### Instructions to follow
Go to the line that contains "Viewport: 1456px width, 824px" in the records below and repeat it, and each line after it, exactly through the end, omitting pictures.

### Task inputs
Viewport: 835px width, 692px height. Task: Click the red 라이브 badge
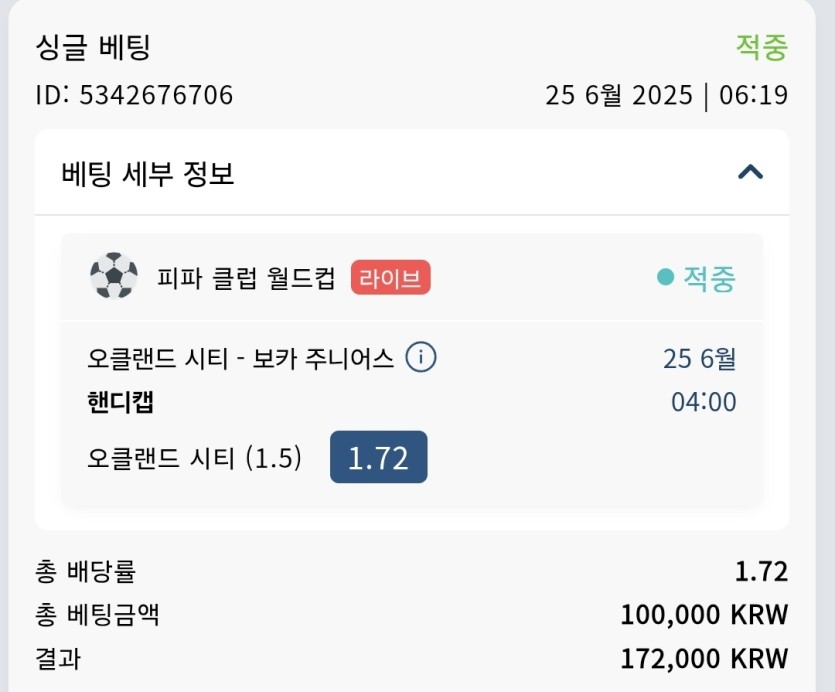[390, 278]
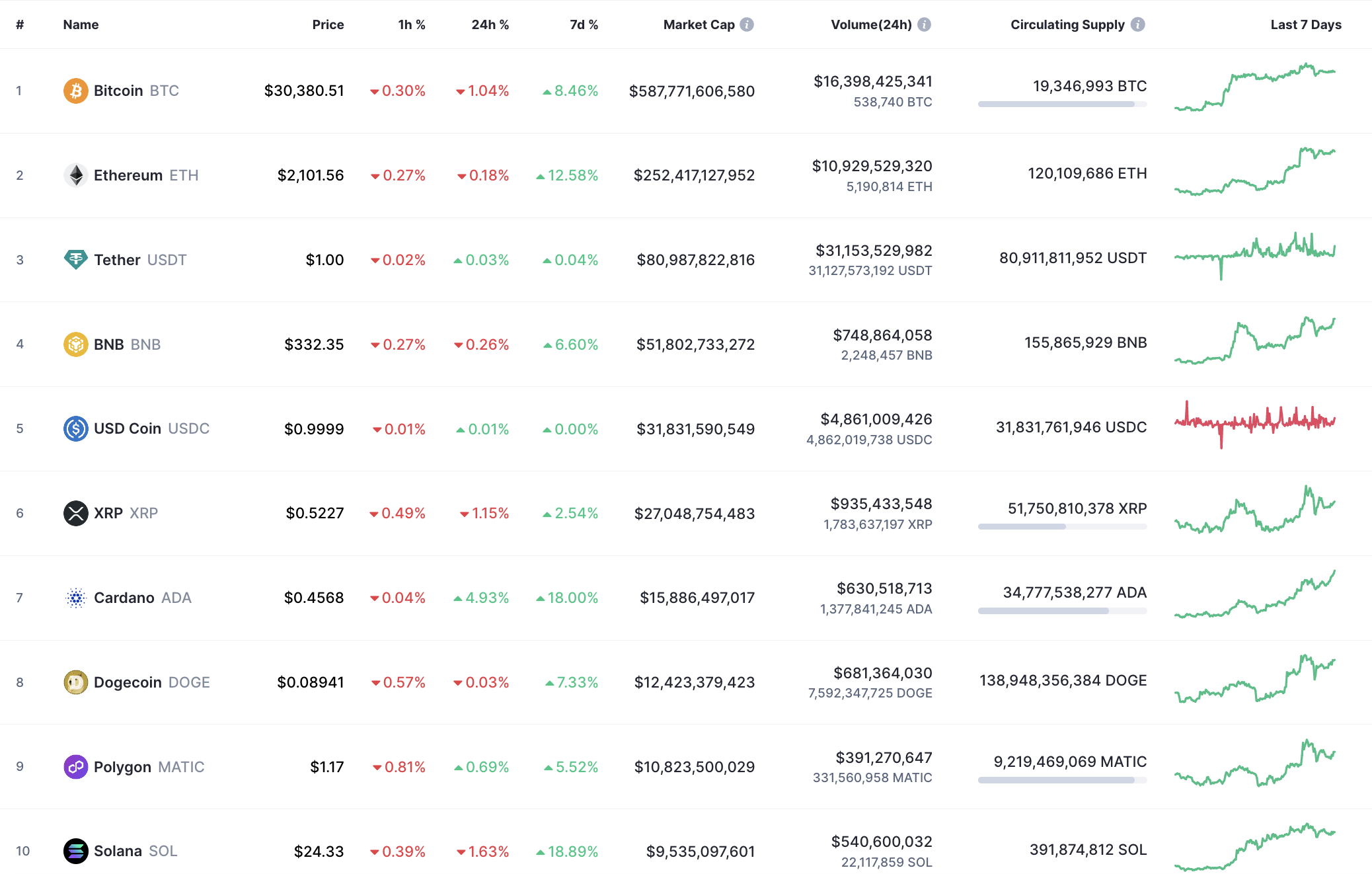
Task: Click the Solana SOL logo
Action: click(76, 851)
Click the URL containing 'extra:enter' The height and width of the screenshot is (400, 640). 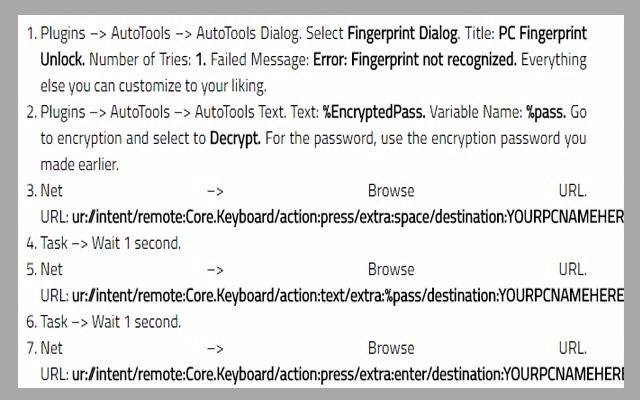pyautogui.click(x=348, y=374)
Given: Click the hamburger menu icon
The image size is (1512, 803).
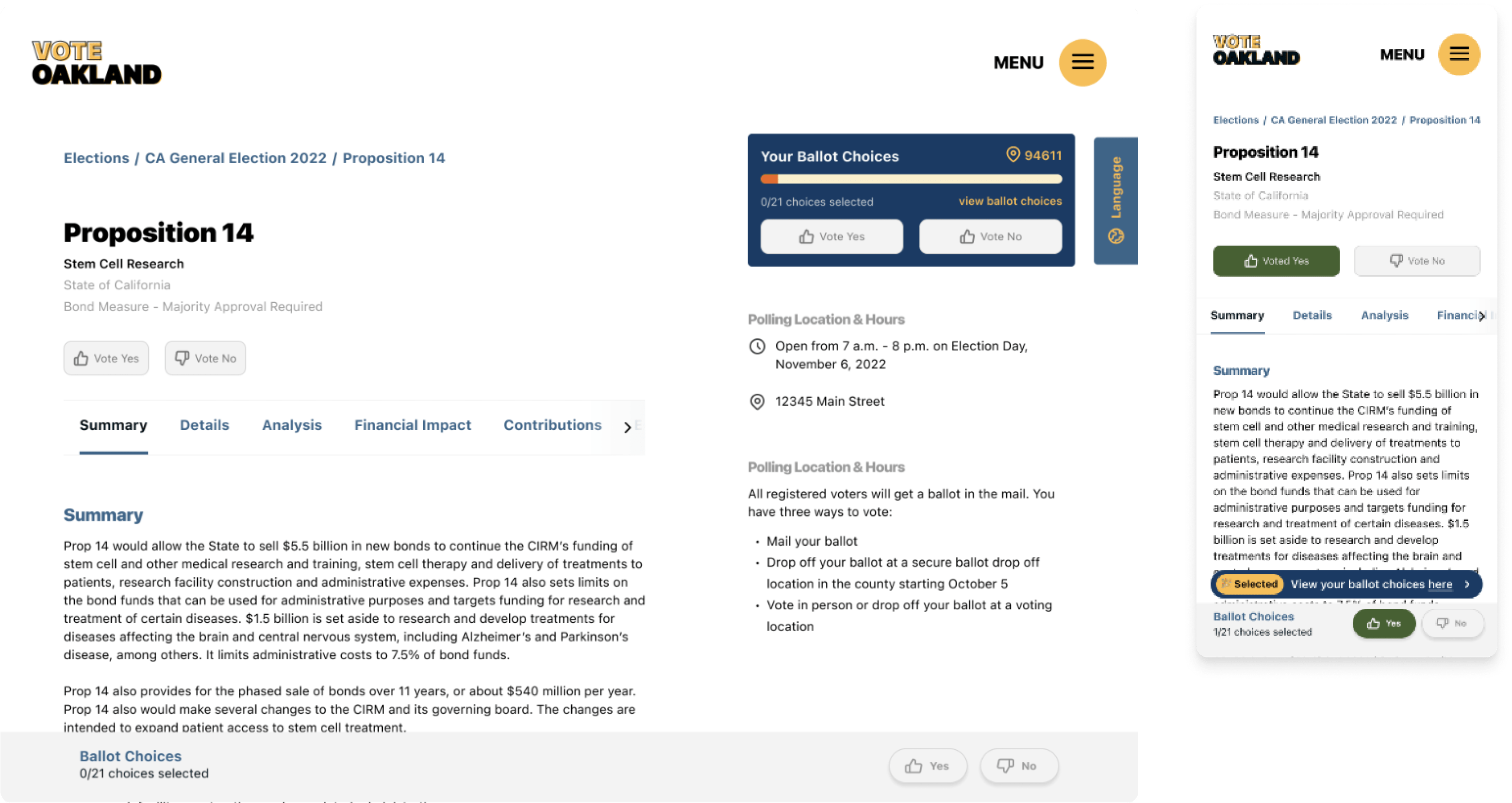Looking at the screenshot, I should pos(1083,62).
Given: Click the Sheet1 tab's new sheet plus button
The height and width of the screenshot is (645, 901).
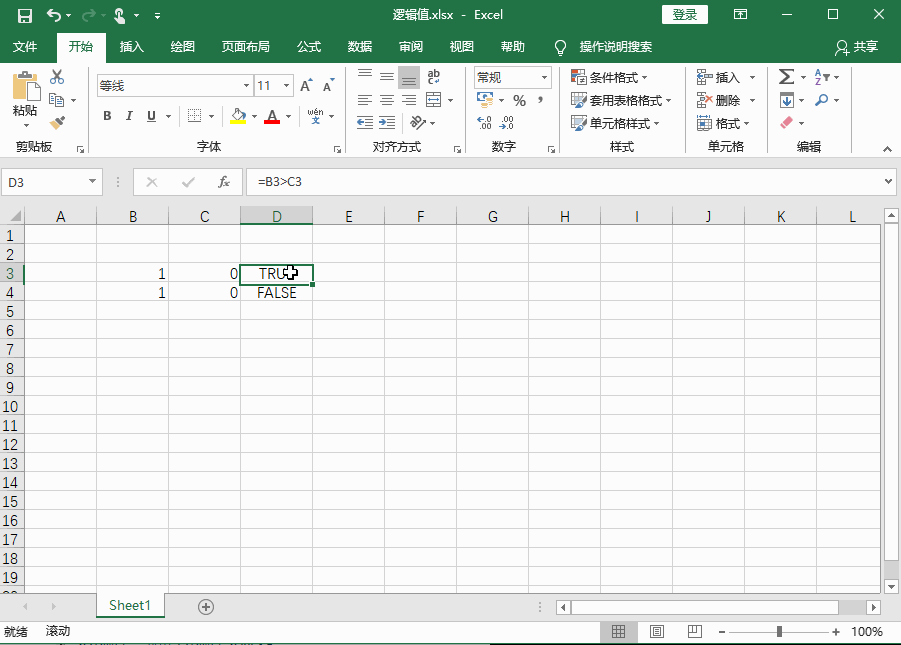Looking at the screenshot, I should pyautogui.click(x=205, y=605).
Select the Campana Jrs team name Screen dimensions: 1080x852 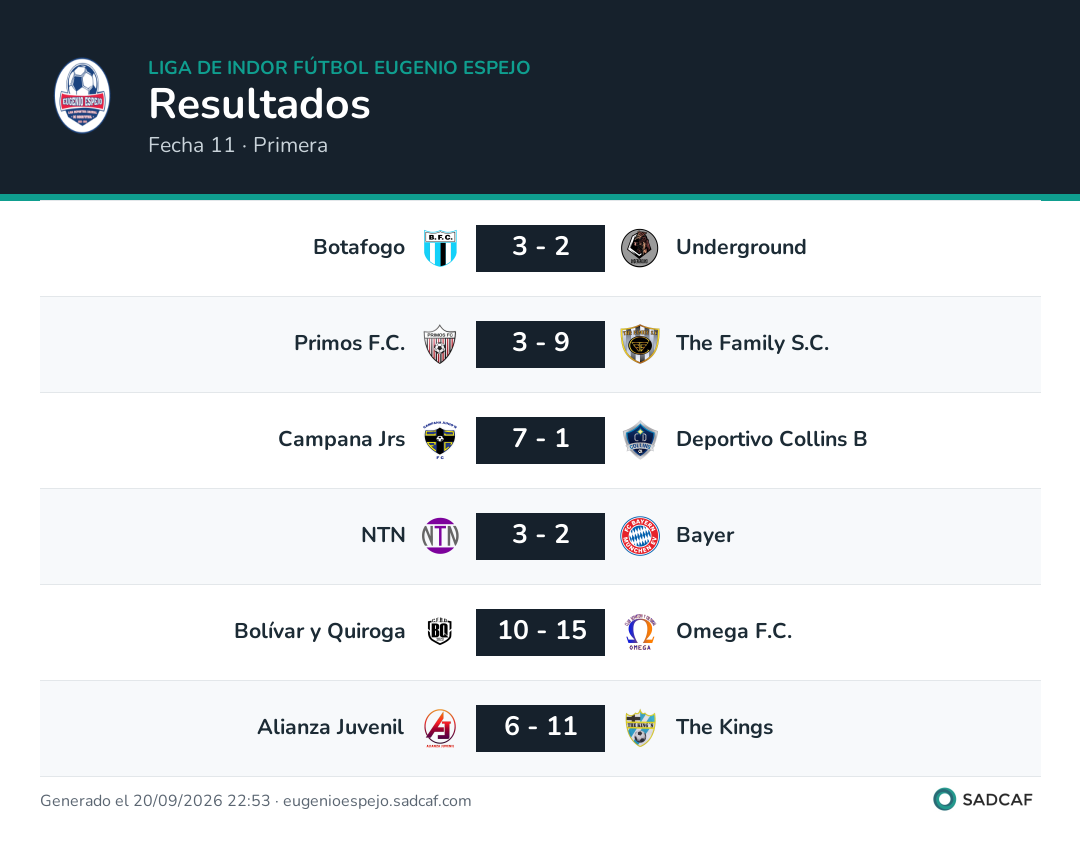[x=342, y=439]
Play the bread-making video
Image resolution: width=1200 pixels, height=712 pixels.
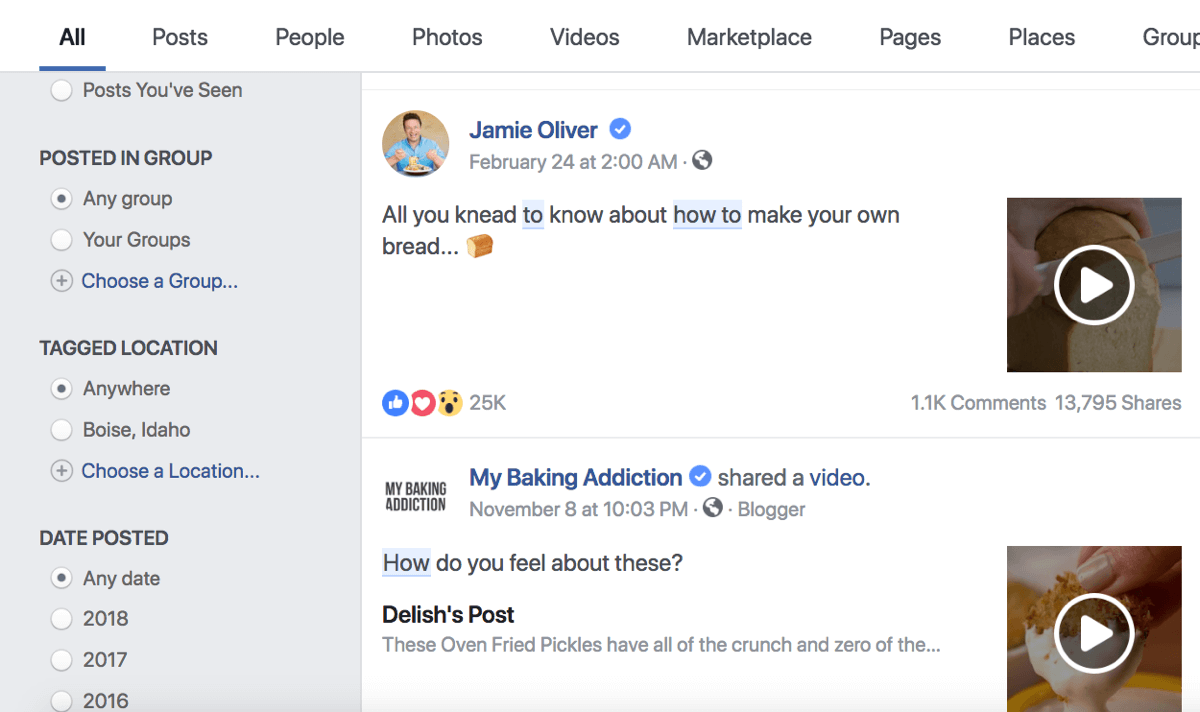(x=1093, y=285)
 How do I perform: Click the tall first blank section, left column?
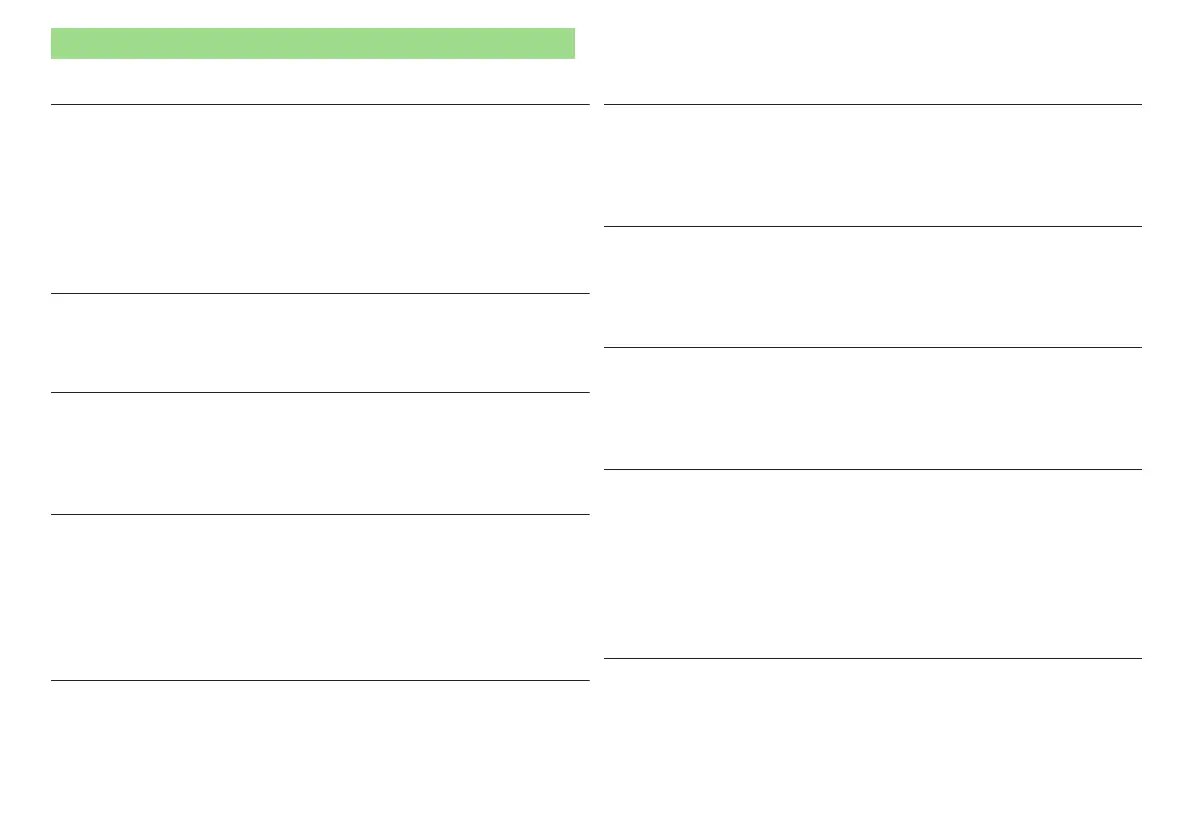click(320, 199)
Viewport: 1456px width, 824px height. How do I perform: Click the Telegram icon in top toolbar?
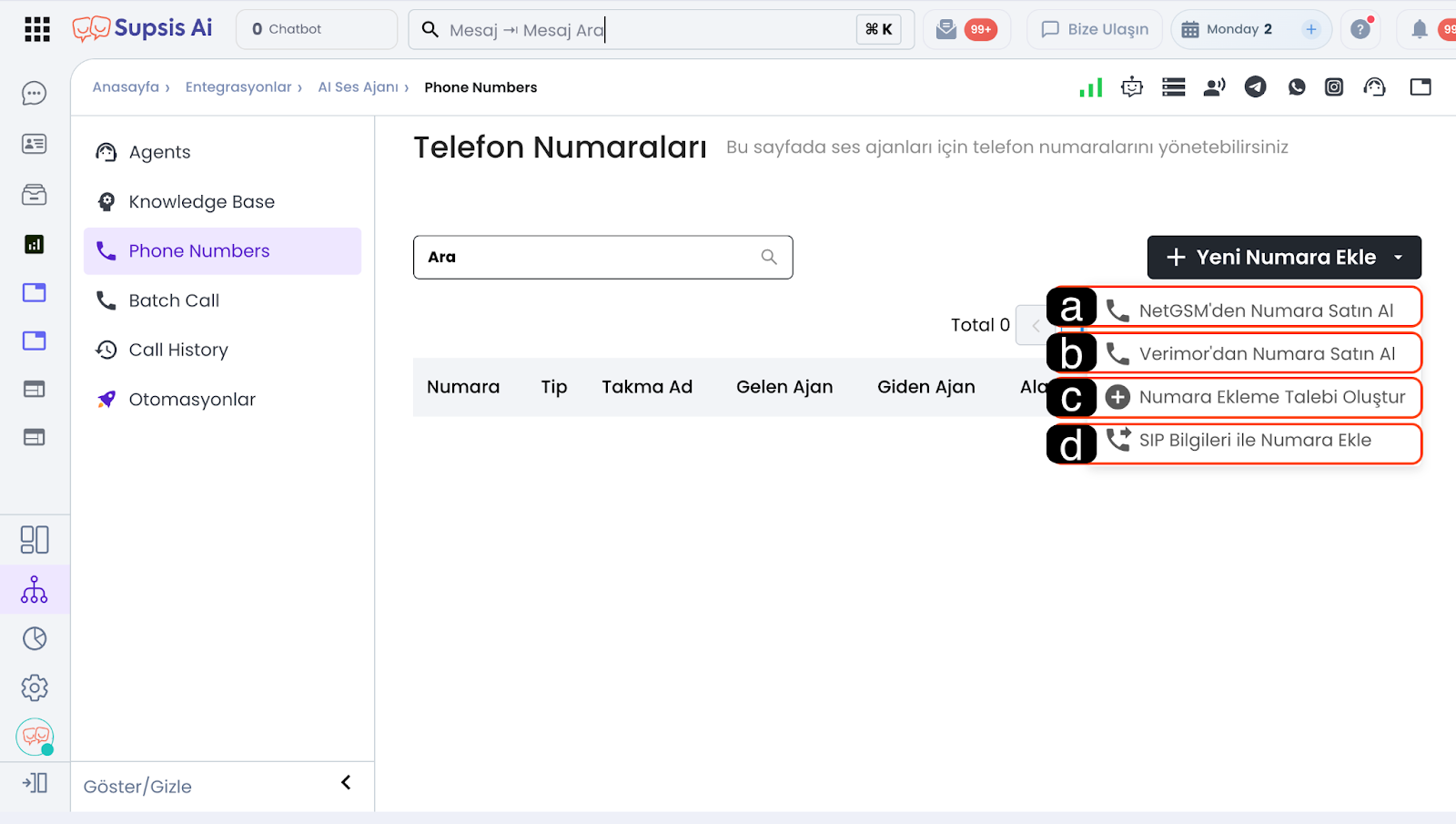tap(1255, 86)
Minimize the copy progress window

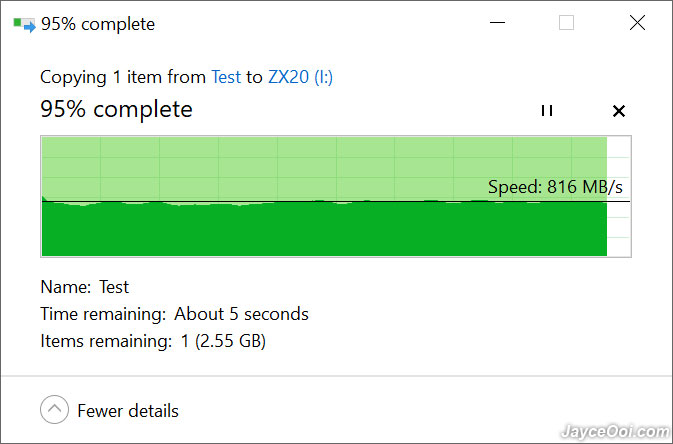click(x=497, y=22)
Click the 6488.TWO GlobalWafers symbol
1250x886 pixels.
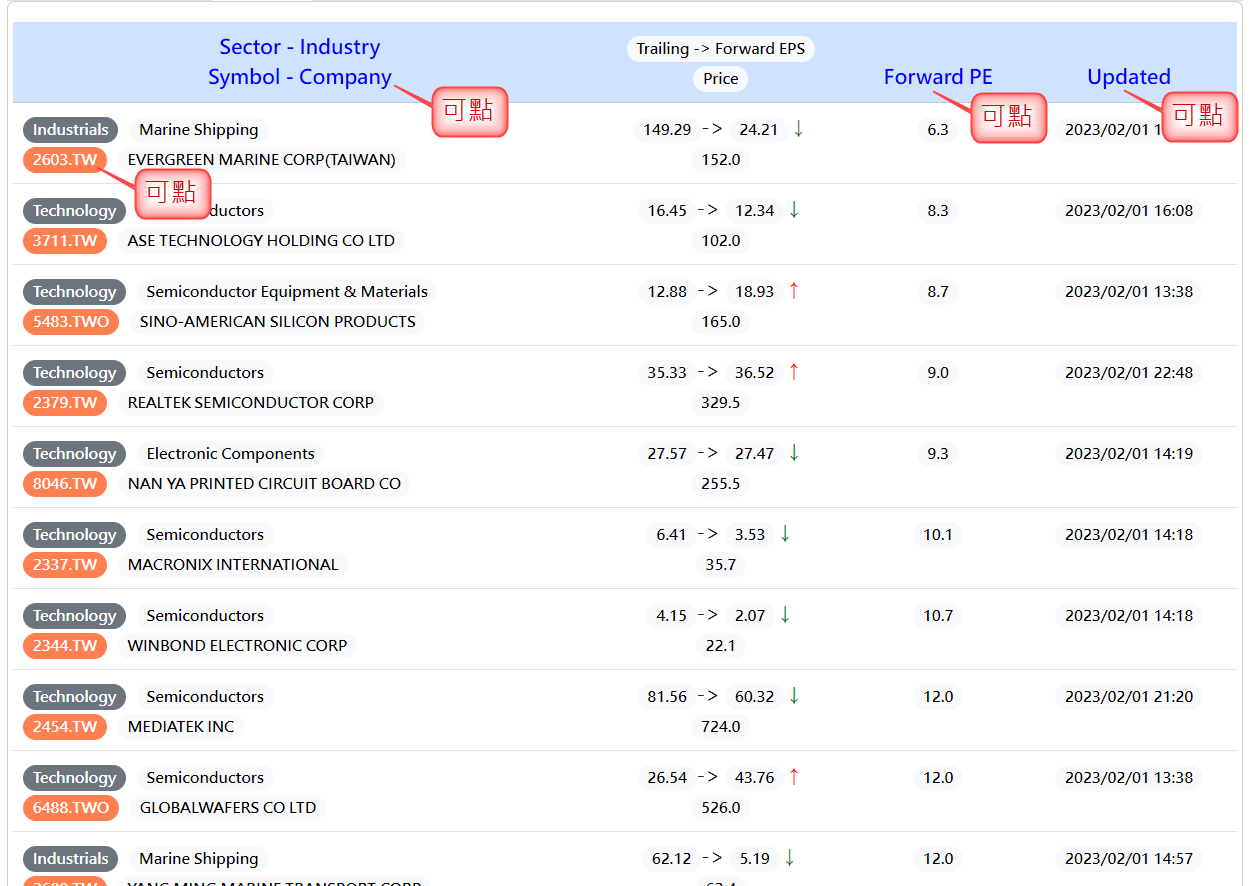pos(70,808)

### Result
Viewport: 1456px width, 824px height. How do I perform: Click the Telegram icon in top toolbar?
tap(1255, 86)
Minimize the copy progress window

click(x=497, y=22)
Click the 6488.TWO GlobalWafers symbol
1250x886 pixels.
pos(70,808)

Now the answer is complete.